Shaw Contract believes that even one small thing can make a big impact. In consideration of being a responsible manufacturer, everything matters: evaluating each component to ensure the health and safety of this generation, and generations to come is critical.

In alignment with Shaw Contract’s commitment to Cradle to Cradle principles, and protecting our future environment, we teamed up with the Manchester School of Architecture (MSA) to give the inaugural Shaw Contract Award for Material Health. 

The top five shortlisted students are exhibiting their projects at Shaw Contract’s London Showroom, 33 Great Sutton Street, London EC1 for a month, from August 1st 2019. Make your way down to Shaw Contract’s showroom to see the models and sketches and thinking behind these unconventional, innovative projects.

New talent, challenging convention

Supporting talented and emerging architects, as well as challenging the architectural and design community as a whole, the Award celebrates a responsible attitude to materials including construction, specification or fit-out. BA3 (undergraduate) and MArch (postgraduate) students were asked to submit projects that considered a Circular Economy approach or Cradle to Cradle principles.

Five projects were shortlisted amongst a total of twelve submissions and the winner was announced at the MSA degree show on June 7th, 2019 by David Smith, Divisional Vice President EMEA at Shaw Contract. 
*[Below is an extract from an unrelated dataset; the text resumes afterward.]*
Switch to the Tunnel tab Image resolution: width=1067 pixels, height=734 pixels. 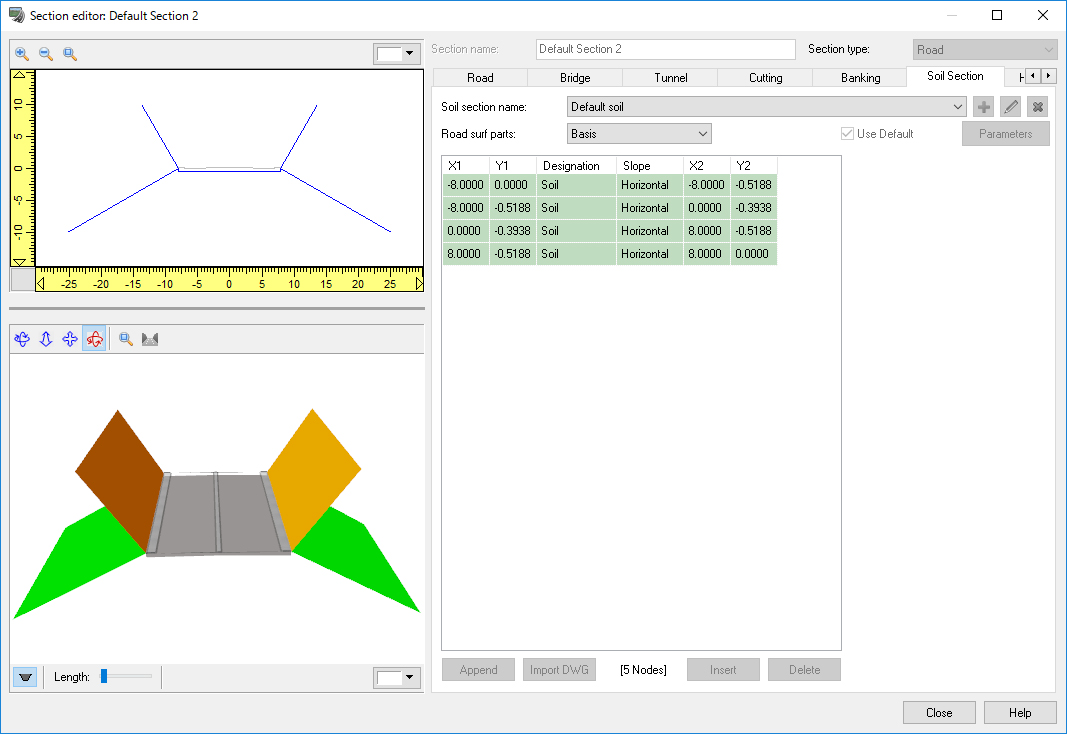click(x=670, y=78)
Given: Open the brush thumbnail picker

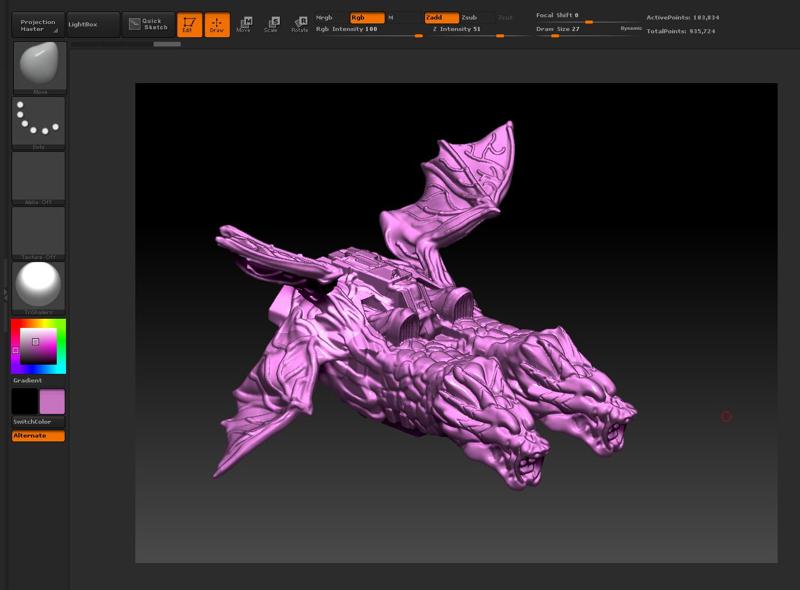Looking at the screenshot, I should 38,68.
David commented: “It was a privilege to present this Award to students at the Manchester School of Architecture degree show. For the inaugural Shaw Contract Award for Material Health, Undergraduate and Postgraduate students were invited to submit projects that consider the use of creative design and revolutionary materials to develop innovative building techniques. The submissions were amazing.”

WINNER: Reap What You Sow by Tamsyn Rootsey

The winning project’s title infers that what you sow into this earth, you will get back. With a keen love for the multitude of architectural design and heritage the world has to offer, Tamsyn describes her feelings as being in an exciting and scary time to revise the way architects assemble inhabitable designs, down to the very core of production, to the point where they need to sacrifice their own desires and comforts to help the earth recover. 

Her project questions and challenges the position of humans and their relationship towards architecture and nature, forming a radical reinterpretation of inhabitable space constructed from fungi. It aims to reteach humanity the value of the unconventional, and the key role that fungi plays in helping to regenerate the environment, at a microscopic level.

Tamsyn was named the winner for pushing the boundaries of our current thinking on this topic and challenging convention, and the incredible attention to detail and interpretation in her project.